PyMuPDF icon indicating copy to clipboard operation
PyMuPDF copied to clipboard

Rectangle detection can be incorrect producing wrong output

Open griai opened this issue 2 years ago • 7 comments

Description

In one pdf document, I noticed incorrect behavior (with respect to one specific path) after loading and then writing the pdf. (I know that, in general, PyMuPDF does not guarantee round-tripping behavior because of, e.g., clipping, which is, sadly, not supported. But this is not the issue, here.) I was able to track it down to a possibly incorrect rectangle detection.

To Reproduce (mandatory)

In order to reproduce the behavior, please take a look at the minimal example pdf I provided. The relevant part of the pdf trace is the following path:

    <stroke_path ... transform="1 0 0 -1 0 0">
        <moveto x="80.879" y="-37.141"/>
        <lineto x="3567.422" y="-37.141"/>
        <lineto x="3567.422" y="-2304.777"/>
        <lineto x="747" y="-2304.777"/>
        <lineto x="747" y="-1326.84"/>
        <lineto x="80.879" y="-1326.84"/>
        <closepath/>
        <moveto x="80.879" y="-37.141"/>
    </stroke_path>

This path produces a kind of rotated letter "L" path, which is closed.

However, when I try to load the pdf document with PyMuPDF, the path is handled incorrectly:

import fitz
demo_pdf = "path to file"
doc = fitz.open(demo_pdf)
page = next(doc.pages())
page.get_drawings()

This produces the following, incorrect, output:

[{
  'items': [
    ('l', Point(80.87899780273438, 37.14099884033203), Point(3567.422119140625, 37.14099884033203)),
    ('l', Point(3567.422119140625, 37.14099884033203), Point(3567.422119140625, 2304.777099609375)),
    ('re', Rect(80.87899780273438, 1326.8399658203125, 3567.422119140625, 2304.777099609375), -1)
  ],
  'type': 's',
  'stroke_opacity': 1.0,
  'color': (0.0, 0.0, 0.0),
  'width': 0.11999999731779099,
  'lineCap': (1, 1, 1),
  'lineJoin': 1.0,
  'closePath': False,
  ...
}]

Clearly, the rectangle that is detected, is wrong and does not appear in the original pdf document.

Your configuration (mandatory)

  • Ubuntu 22.04 64 bit
  • Python 3.10.4
  • PyMuPDF 1.19.6

Additional context (optional)

f71ad3_reduced_uncompressed.pdf

griai avatar Sep 22 '22 10:09 griai

(The behavior is the same in PyMuPDF 1.20.2.)

griai avatar Sep 22 '22 10:09 griai

The general problem here is, that the "device" interface (which is being used for "line art" extraction), never contains other atomic drawings operations than lines and curves. To provide more comfort, my code tries to regenerate higher-order objects like rectangles and quads. This obviously must be based on a few assumption / heuristics. What I am using for rectangles is this:

  • At the end of a path I am looking back and check if I was encountering "eligible" lines
  • Eligible means 3 or 4 connected lines in a row, which are parallel to the x- and the y-axis in the right, alternating way.
  • More than one rectangle in the same path can be identified in this way.

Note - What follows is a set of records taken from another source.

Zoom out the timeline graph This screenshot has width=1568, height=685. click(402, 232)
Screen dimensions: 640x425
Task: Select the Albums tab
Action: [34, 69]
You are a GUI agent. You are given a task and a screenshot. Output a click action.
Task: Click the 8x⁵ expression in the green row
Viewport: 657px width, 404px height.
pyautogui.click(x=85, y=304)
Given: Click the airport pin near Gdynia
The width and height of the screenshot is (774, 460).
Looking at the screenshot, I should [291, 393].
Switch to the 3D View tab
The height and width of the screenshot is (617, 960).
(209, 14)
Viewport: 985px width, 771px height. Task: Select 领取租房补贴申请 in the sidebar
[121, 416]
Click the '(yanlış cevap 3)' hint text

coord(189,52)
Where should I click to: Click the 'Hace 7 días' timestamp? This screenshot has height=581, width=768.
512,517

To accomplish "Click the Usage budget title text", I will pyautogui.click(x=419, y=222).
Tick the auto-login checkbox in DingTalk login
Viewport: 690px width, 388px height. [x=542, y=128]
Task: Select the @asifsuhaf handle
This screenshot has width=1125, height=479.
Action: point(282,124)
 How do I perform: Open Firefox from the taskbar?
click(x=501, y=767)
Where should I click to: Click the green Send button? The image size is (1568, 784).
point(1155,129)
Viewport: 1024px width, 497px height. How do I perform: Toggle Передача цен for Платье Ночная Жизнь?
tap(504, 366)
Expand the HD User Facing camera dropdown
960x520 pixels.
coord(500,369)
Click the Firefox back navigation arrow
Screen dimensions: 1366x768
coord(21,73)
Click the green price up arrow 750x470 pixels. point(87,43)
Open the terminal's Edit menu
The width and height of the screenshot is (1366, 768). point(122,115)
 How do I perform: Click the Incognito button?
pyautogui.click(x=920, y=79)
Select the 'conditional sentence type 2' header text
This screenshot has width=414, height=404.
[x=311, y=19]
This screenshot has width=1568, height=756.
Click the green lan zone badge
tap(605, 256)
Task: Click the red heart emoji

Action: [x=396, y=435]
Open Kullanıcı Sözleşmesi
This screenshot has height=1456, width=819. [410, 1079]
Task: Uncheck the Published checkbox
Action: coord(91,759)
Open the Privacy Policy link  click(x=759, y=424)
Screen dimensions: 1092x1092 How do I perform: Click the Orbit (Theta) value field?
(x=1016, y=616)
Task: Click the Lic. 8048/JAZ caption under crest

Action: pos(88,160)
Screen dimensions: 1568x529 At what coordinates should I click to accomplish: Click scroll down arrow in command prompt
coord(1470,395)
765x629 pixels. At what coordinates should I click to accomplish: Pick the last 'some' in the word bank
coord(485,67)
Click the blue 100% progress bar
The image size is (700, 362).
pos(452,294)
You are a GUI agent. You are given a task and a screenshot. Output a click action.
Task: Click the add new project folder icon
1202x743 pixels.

Your example shows where this heuristics may fail. So, what can be done about it? Possible alternative behaviors are:

  1. Stop detecting higher-level objects altogether - only return lines and curves, no rectangles, no quads.
  2. Only resurrect rectangles if the path contains exactly 3 orthogonal lines and nothing else. Implies stop resurrecting multiple rectangles in the same path. Also stop detecting quads, because this code is integral part of rect detection.
  3. Offer an option in method page.get_drawings(simple=True) or similar, which would cause the behavior in option 1.

That is about all what can be done, I believe. @julian-smith-artifex-com - do you have a position on this?

JorjMcKie avatar Sep 22 '22 11:09 JorjMcKie

Thanks (as always) for the extremely fast response! I am sorry, I believe I have not made the point clear enough. We are very happy with the heuristics of detecting composite shapes from the lines in a pdf path, but in this example, PyMuPDF introduces lines that have not been there, before. It would be fairly easy to check if the rectangle is decomposed into lines again and all lines were compared to what was there before. I'll add images illustrating the (to me incorrect) behavior.

griai avatar Sep 22 '22 11:09 griai

original: f71ad3_reduced_uncompressed

imported: f71ad3_reduced_uncompressed_imported

griai avatar Sep 22 '22 12:09 griai

It would be fairly easy to check if the rectangle is decomposed into lines again and all lines were compared to what was there before.

No, I'm afraid it wouldn't.

The only possibility I see is being more restrictive with shape detection:

  1. Rectangles only if the path contains exactly 3 lines and finishes with a "closePath" instruction.
  2. Quads only if the path contains exactly 4 lines where end point equals start point.

JorjMcKie avatar Sep 22 '22 13:09 JorjMcKie

I finally found a bug in the existing code, which makes my previous comments obsolete.

So definitely thanks for the well-prepared report! Issue will be resolved with the next vesion.

JorjMcKie avatar Sep 22 '22 14:09 JorjMcKie

That is very good news. Thanks a lot! And, as always, thank you for your very fast and always insightful responses!

griai avatar Sep 22 '22 15:09 griai

Fixed in 1.21.0